Face à ces inégalités l’enjeu est de construire de la mobilisation sociale et de les rendre visibles. En effet, sur les questions de santé et de conditions de travail, le compromis et le chantage entre les questions d’emploi et la préservation de la santé des salarié-es conduisent souvent les organisations syndicales à privilégier l’emploi. Pour Solidaires, nous avons acté collectivement l’enjeu central de la santé au travail et nous avons relevé plusieurs enjeux pour y parvenir :
Le premier enjeu que nous avons essayé de construire, c’est celui de la mise en visibilité. Il y a toujours pour les salariés un enjeu de mettre en visibilité l’altération de leur santé en lien avec le travail, que ce soit la souffrance au travail ou l’amiante, et il y a toujours en face la même stratégie patronale de nier la réalité des faits, de renvoyer à des expertises ou à des contre-expertises cette question, il y a donc toujours la volonté de nier ce lien entre santé et travail. Cet enjeu de la mise en visibilité, et donc le combat contre l’hégémonie culturelle que peut avoir le capitalisme sur ces questions là, est un enjeu premier pour le mouvement syndical quand il veut prendre en charge cette question.
Le deuxième enjeu, c’est la compréhension et le partage dans nos organisations syndicales de cet enjeu là.
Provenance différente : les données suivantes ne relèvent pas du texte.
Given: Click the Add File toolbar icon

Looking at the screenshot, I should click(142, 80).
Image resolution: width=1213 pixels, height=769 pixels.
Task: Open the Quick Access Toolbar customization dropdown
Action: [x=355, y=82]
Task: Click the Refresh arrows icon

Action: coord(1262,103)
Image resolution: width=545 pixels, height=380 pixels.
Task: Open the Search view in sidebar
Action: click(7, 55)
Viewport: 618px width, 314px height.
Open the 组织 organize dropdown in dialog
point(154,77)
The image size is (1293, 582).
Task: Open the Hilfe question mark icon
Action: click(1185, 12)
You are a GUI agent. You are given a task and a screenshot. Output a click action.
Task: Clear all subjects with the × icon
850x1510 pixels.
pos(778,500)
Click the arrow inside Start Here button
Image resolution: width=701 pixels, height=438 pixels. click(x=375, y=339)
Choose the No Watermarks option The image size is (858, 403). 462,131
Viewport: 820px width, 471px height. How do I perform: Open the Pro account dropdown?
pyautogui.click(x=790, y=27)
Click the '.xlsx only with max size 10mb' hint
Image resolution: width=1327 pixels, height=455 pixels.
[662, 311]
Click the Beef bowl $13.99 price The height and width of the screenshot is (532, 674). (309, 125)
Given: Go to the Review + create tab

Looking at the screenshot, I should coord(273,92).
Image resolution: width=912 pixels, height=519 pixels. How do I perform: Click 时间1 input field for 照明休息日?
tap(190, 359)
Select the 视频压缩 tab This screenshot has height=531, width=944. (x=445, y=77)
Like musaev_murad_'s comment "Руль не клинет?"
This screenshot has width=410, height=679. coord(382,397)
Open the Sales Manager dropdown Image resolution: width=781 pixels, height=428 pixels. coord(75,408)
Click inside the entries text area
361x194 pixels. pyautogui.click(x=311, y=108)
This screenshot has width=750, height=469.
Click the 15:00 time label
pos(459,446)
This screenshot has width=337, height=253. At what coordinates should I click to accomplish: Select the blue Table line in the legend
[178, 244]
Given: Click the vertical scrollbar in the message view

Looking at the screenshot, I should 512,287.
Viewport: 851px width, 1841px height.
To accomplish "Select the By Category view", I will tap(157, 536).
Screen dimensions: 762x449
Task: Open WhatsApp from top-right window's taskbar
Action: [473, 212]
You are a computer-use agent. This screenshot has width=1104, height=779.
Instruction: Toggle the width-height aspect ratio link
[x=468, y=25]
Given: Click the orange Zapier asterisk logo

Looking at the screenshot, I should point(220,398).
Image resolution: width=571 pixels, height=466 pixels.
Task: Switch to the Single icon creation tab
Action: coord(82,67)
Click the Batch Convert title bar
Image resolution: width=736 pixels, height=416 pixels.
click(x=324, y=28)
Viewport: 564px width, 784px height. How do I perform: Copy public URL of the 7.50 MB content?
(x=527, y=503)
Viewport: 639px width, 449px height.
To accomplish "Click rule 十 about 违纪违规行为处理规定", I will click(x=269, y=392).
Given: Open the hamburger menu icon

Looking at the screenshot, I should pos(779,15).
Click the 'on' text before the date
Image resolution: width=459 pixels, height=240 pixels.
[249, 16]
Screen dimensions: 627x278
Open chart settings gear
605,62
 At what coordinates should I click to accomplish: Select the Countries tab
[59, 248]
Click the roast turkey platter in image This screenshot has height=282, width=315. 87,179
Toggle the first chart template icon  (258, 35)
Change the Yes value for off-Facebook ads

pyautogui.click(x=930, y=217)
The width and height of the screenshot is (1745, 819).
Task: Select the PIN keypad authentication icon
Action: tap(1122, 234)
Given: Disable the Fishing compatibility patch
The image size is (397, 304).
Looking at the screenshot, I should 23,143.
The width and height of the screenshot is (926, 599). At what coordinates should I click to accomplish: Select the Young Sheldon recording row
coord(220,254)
Il nous semble important de nous donner les moyens d’empêcher la spécialisation qu’il peut y avoir sur ces questions, la « compartimentalisation » dans les CHSCT et enfin l’étanchéité qu’il peut y avoir entre les camarades qui agissent dans les CHSCT et les autres camarades dans l’organisation syndicale. Ce même partage doit aussi se faire en interprofessionnel. Cet enjeu est un point important sur lequel on doit s’appuyer si on veut arriver à construire de la mobilisation collective. Pour arriver à avancer sur ces questions, nous multiplions les journées « Et voilà le travail » en essayant d’avoir à chaque fois un brassage de militants de Solidaires issus de différents secteurs afin de construire ensuite de l’action syndicale sur ces enjeux.
Pour tracer ces perceptives, le troisième enjeu est la formation syndicale : pour faire en sorte que le CHSCT soit pris comme un outil de combat et non pas comme un endroit où il pourrait y avoir un consensus entre le patron et les représentants syndicaux. Si il doit y avoir des formations spécifiques pour les représentants aux CHSCT, nous devons être aussi en mesure d’offrir des formations sur les enjeux de santé au travail pour l’ensemble des militants syndicaux, c’est le cas notamment à travers la formation sur les pressions et la souffrance au travail qui s’adresse à tous les militants.
Le quatrième enjeu, c’est de ne pas rester cloisonné dans ce que nous faisons à Solidaires, mais de construire en réseau pour agir autour de ces enjeux, si les objectifs sont partagés bien sûr, parce qu’il faut être en capacité d’agir à l’intérieur des entreprises, bien sûr, mais aussi de s’appuyer sur des soutiens extérieurs. L’expérience des différentes luttes démontre qu’à chaque fois s’est posée la question de pouvoir agir et être porté par un soutien externe. C’est ce travail commun qui permet d’avancer dans la construction de la mobilisation sociale pour la défense de la santé des travailleurs. Le bulletin « Et voilà » est un des outils qui participe à la construction de ce réseau de mobilisation sociale.